PAGE TEXT:
____________

3.2.2. OWS Electrochemical Measurements of NF@NiB Electrode

Inspired by the excellent bifunctional activity, NF@NiB electrode was used as anode and cathode electrodes to manipulate the OWS in an electrolyzer with 1.0 M KOH + 0.5 M NaCl. As shown in Figure 4a, (−) NF@NiB||NF@NiB (+) reached 10 mA cm⁻² at a relatively low cell voltage of 1.637 V, which was much lower than (−) Bare NF||Bare NF (+) (1.808 V), and slightly higher than the commercial cell (−) NF@Pt/C||NF@IrO₂ (+) (1.604 V) at the same measurement conditions. As shown in Figure S8 (Supporting Information), we also performed the OWS in 1.0 M KOH; NF@NiB||NF@NiB also showed excellent OWS catalytic activity. In addition, the (−) NF@NiB||NF@NiB (+) water electrolyzer exhibited excellent stability in the OWS reaction (Figure 4b). It was evident that after 170 h of electrolysis at 200 mA cm⁻² current density, the (−) NF@NiB||NF@NiB (+) electrolyzer still kept 96.1% of its initial voltage. A comparison of the experimentally measured actual gas volume ratio with the theoretical calculated H₂ and O₂ volumes ratio via the chronopotentiometric method, shows that the volume ratio of H₂ and O₂ generated was close to 2:1 and the Faraday efficiency was close to 100%. On the other hand, the voltage of NF@NiB at 10 mA cm⁻² was comparable to most previously reported electrolytes assembled from boron−based or nickel−based electrocatalysts (Figure 4d, Table S1, Supporting Information).

4. Conclusions

In summary, we have developed a convenient, cost−effective and efficient way to construct bifunctional self−supporting electrocatalysts, which were directly doped with boron on a nickel foam substrate and grown in situ to form NF@NiB bifunctional catalytic electrodes for water splitting. The pretreated NF was directly placed into sodium borohydride solution to trigger chemical etching, which can effectively form a binary NiB catalyst. The comprehensive experiments fully verified the excellent catalytic performance of NF@NiB as well as the outstanding corrosion resistance. Specifically, NF@NiB exhibited overpotentials of 96 and 261 mV at 10 mA cm⁻². More notably, they provided a current density of 200 mA cm⁻² for OWS with a stable long cycle of no less than 7 days. This work opens up new possibilities for the development of novel water splitting devices based on nickel or other transition metals.

____________

DATA ROWS:
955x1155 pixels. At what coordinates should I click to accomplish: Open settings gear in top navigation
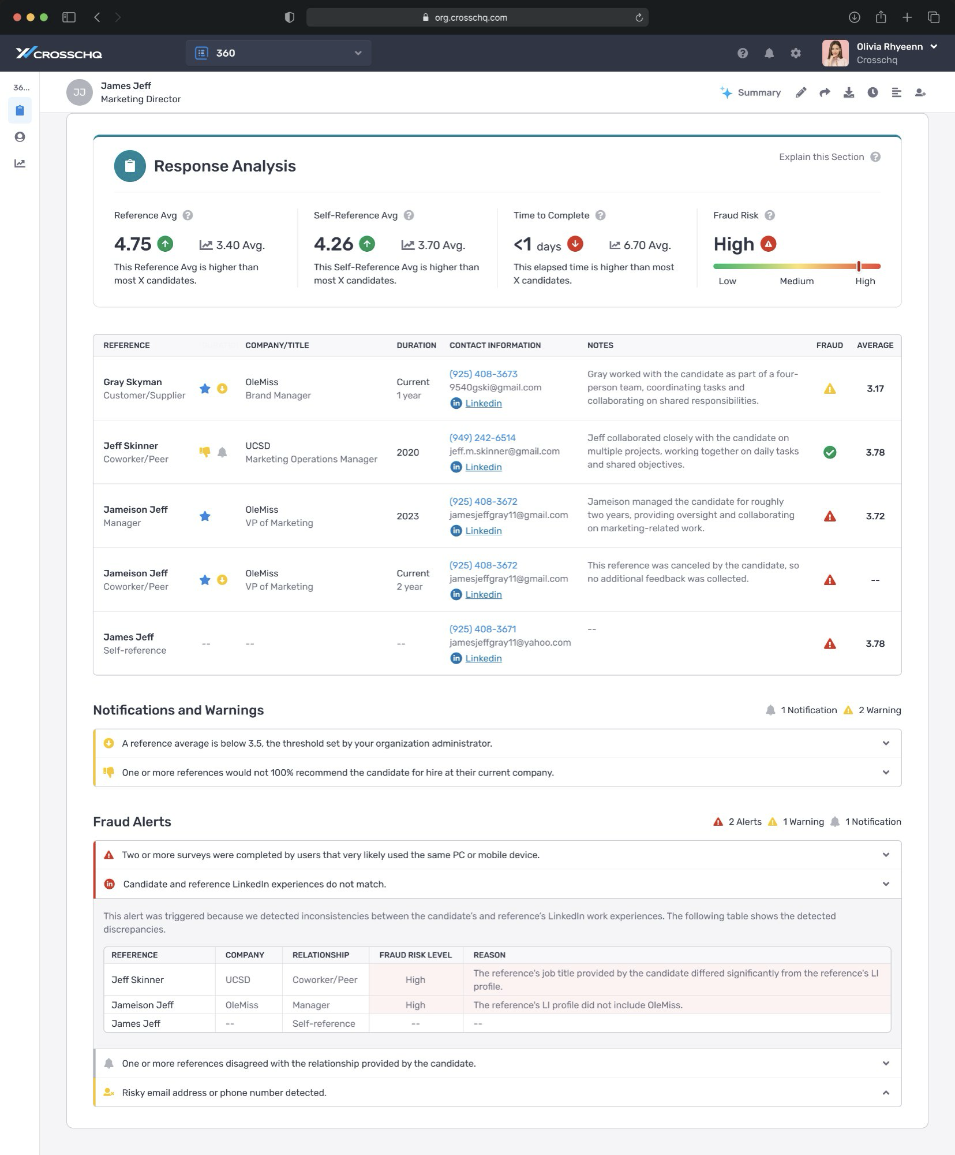(796, 53)
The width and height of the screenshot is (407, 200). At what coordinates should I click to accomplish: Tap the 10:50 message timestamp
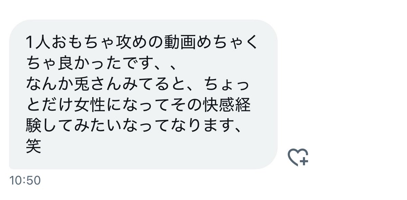[25, 180]
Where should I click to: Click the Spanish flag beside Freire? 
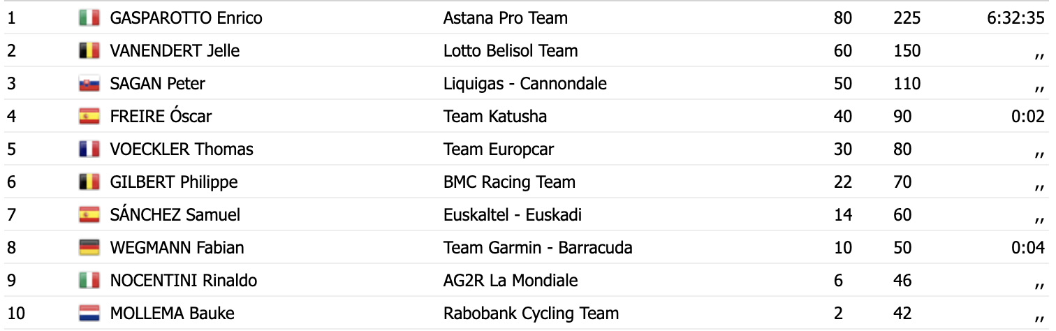[x=89, y=117]
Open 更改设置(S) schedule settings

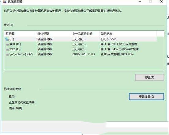146,97
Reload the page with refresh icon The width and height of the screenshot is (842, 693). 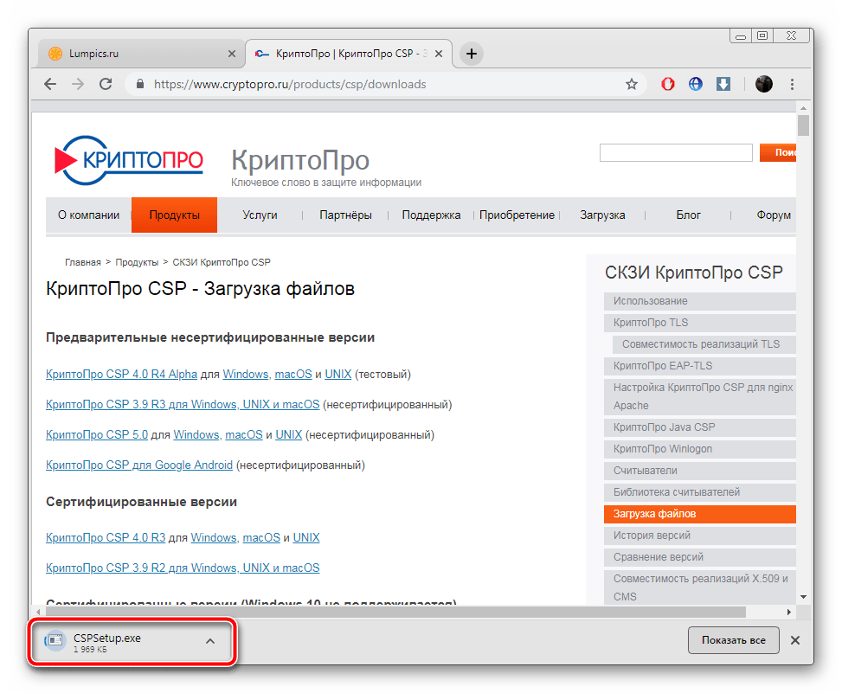click(106, 84)
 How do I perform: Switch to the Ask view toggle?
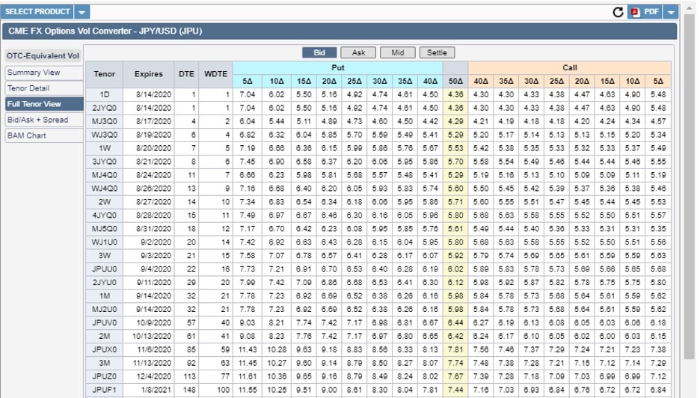tap(357, 53)
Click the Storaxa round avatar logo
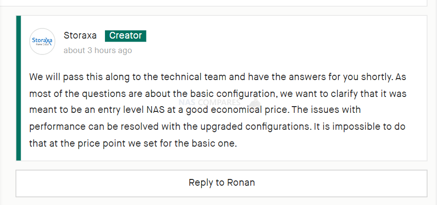Screen dimensions: 440x205 tap(42, 41)
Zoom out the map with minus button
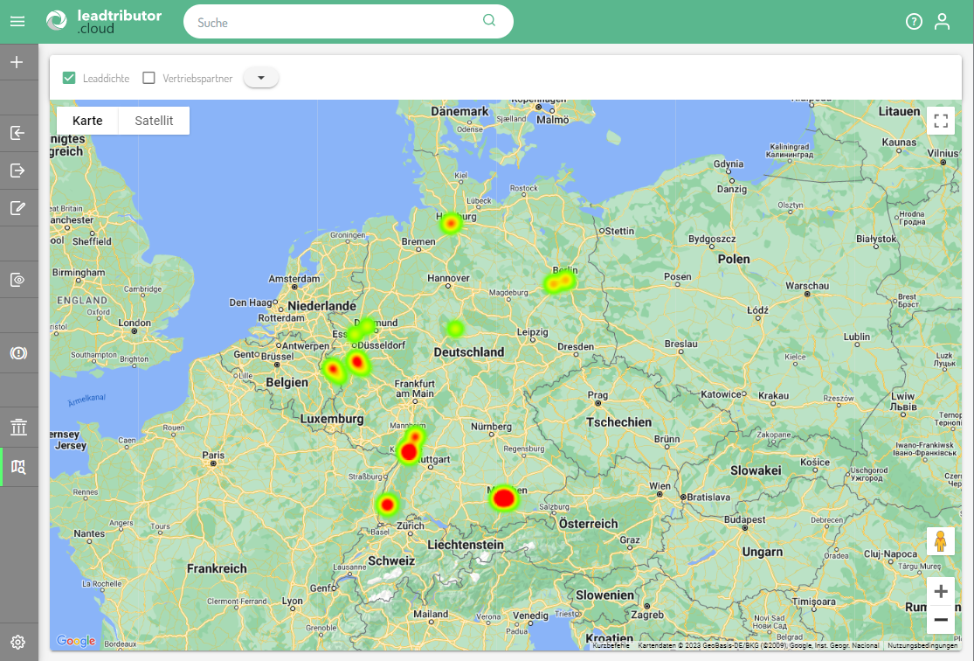Screen dimensions: 974x661 [941, 620]
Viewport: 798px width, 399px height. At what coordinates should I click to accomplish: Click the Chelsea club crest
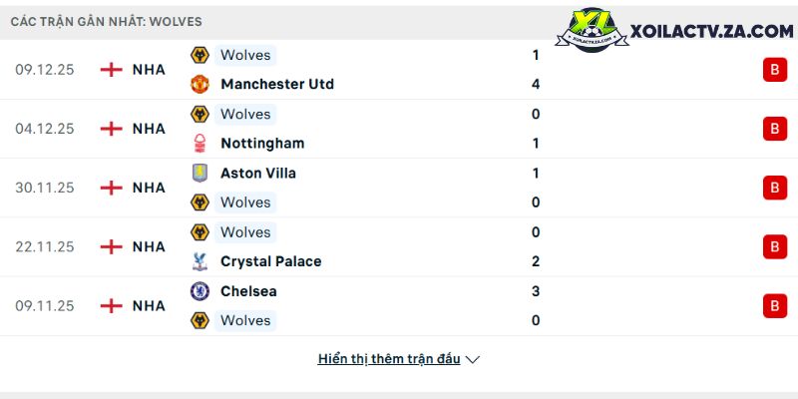click(200, 291)
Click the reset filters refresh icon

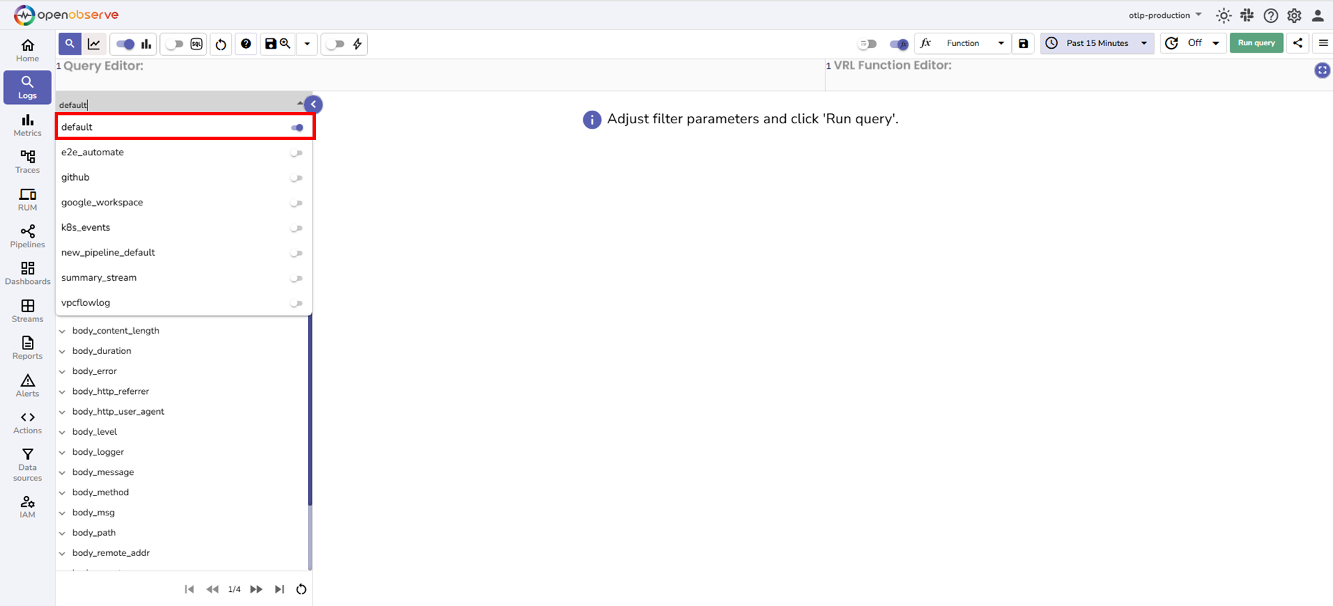point(221,44)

____________

PROBLEM SET:
**1)** In the NF@NiB excerpt, what share of its initial voltage did the NF@NiB||NF@NiB electrolyzer keep after 170 h at 200 mA cm⁻²?
**2)** Which electrode pairings does the NF@NiB excerpt compare at 10 mA cm⁻², and what voltage does each reach?
You won't need the rows.

COMPLETE ANSWERS:
**1)** 96.1%

**2)**
- (−) NF@NiB||NF@NiB (+): 1.637 V
- (−) Bare NF||Bare NF (+): 1.808 V
- (−) NF@Pt/C||NF@IrO₂ (+): 1.604 V